--- Article ---

▼

I'm guessing your use of tf.string_to_hash_bucket_fast() is intended to process linguistic features (which come as strings? I don't really know). But the paper also mentions local conditioning for context stacks (section 2.6), which will not be strings, but a dense embedding vector y in equation at the top of page 5.

local conditioning: upsampling/deconvolution Your tf.image.resize_images I think does what they said doesn't work as well (page 5, last paragraph of 2.5) I think this needs to be a strided transpose convolution (AKA deconvolution).

So in short, I think what I'm proposing is that global_condition vector h and local_condition vector y come into the WaveNetModel class as dense vectors of any size from any source, and that any encoding (e.g. tf.one_hot or tf.nn.embedding_lookup) be done outside the WaveNetModel. Then, when we're working with VCTK we can do one_hot or embedding_lookup to produce global_condition, but when we're dealing with other things that produce a dense vector we can accommodate that too.

I think the approach you are taking works as long as all we care about is the VCTK corpus (or a few music genres) without context stacks. But context stacks are definitely on my road map so prefer not to see local conditioning hard-wired to strings.

Maybe the wider community is happy with your approach and if so perhaps they can speak up.

BTW these are my initial thoughts; I often miss things and am very persuadable.

Zeta36 commented 7 years ago

@alexbeloi you are doing a great job!!

I have replicated my text WaveNet implementation (#117) but using your model modifications for global and local conditioning. Well, after training the model using texts in Spanish and English (being ID = 1 the Spanish texts and ID=2 the English ones), I could generate later text in any language independently by using the parameter --speaker_id equals to 1 or 2!!

This mean that your global conditioning is working perfectly!!

Stay working on it!!

I would like to mention one thing about your code. In the AudioReader, when we iterate after reading the audio, when we cut the audio into buffers of self.sample_sizes, the ID and the text sometimes start to mixing badly.

Imagine for example, that we read from a folder with 5 wav files and that the load_vctk_audio() returns a tuple with the audio raw data, the ID of the speaker, and the plain text. If we set self.sample_sizes to None then everything works fine because we'll feed sample_placefolder, id_placeholder and text_placeholder correctly (this whole audio raw is feed in the sample_holder in a time). But, and this is important, if we set a sample_sizes, then the audio is going to be cut and the id and the text in some cases start to mix badly, and the placeholders start to be fed incorrectly: where for example a sample_holder is feed with raw data from two different wav files and ID and text being badly informed.

I had this problem with my text prove, where in some moments I had the sample_holder with both Spanish and English texts at the same time.

alexbeloi commented 7 years ago

@jyegerlehner Thanks for the feedback, I agree with everything you've pointed out. My plan was to do hacky vctk specific embeddings, get the math right, then go back and replace with more generic embeddings/upsampling.

@Zeta36 Thanks verifying some of the things work! I'll have to look at what you say regarding the sample_size. I thought the way I had it, it was queuing the same global condition for each piece that is sliced and queued from the sample.

▲

(Rows on where targets appear)
▼

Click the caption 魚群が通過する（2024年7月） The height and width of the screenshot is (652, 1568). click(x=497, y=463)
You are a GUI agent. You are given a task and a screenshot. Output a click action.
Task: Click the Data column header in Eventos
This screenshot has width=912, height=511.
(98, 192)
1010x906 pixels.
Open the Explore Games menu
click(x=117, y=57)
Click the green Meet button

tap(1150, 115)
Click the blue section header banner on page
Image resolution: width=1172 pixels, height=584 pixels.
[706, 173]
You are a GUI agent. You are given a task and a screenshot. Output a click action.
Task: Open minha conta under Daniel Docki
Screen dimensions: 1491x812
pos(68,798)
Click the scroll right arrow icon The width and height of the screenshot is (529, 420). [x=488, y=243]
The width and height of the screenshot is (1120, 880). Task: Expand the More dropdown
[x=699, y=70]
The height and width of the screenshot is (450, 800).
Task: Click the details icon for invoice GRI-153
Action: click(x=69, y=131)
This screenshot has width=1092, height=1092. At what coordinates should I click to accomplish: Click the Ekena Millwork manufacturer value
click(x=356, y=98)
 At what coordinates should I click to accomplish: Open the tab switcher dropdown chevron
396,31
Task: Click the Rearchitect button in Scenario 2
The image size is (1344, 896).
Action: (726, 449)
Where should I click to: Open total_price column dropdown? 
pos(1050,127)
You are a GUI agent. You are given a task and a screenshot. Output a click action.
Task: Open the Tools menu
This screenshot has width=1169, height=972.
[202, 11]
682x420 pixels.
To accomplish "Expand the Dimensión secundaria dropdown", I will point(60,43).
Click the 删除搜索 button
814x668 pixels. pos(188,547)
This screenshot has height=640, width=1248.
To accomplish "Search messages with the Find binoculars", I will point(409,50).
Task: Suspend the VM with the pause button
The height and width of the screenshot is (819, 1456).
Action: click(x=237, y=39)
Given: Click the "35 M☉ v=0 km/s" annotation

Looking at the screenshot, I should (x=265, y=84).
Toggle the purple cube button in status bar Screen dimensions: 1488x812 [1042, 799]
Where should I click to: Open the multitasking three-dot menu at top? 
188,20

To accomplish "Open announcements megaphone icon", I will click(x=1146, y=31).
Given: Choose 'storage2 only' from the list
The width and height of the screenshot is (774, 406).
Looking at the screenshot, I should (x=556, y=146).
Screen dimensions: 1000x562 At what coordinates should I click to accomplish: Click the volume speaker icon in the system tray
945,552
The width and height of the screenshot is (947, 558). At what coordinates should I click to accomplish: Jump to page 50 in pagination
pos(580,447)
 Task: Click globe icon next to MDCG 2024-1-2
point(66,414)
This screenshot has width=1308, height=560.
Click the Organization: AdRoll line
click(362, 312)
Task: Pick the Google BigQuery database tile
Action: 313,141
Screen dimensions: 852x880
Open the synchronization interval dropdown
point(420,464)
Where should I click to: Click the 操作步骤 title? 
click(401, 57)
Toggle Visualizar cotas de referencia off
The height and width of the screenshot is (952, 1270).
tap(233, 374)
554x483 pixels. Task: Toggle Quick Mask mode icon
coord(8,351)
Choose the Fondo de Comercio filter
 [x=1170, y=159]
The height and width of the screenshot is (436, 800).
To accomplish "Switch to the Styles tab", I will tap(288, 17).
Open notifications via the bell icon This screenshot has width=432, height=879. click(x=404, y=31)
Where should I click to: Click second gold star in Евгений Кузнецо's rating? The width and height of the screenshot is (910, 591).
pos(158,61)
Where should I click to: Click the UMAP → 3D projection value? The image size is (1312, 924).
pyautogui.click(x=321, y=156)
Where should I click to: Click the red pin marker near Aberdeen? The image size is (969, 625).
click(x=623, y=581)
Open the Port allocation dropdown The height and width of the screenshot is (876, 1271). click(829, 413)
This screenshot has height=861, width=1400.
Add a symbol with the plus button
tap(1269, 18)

▲

--- Exercise objective ---
Write out, word for word, the part of the WaveNet conditioning thread that begins with the words "Maybe the wider" and ends with "is working perfectly!!".

--- Finished answer ---
Maybe the wider community is happy with your approach and if so perhaps they can speak up.

BTW these are my initial thoughts; I often miss things and am very persuadable.

Zeta36 commented 7 years ago

@alexbeloi you are doing a great job!!

I have replicated my text WaveNet implementation (#117) but using your model modifications for global and local conditioning. Well, after training the model using texts in Spanish and English (being ID = 1 the Spanish texts and ID=2 the English ones), I could generate later text in any language independently by using the parameter --speaker_id equals to 1 or 2!!

This mean that your global conditioning is working perfectly!!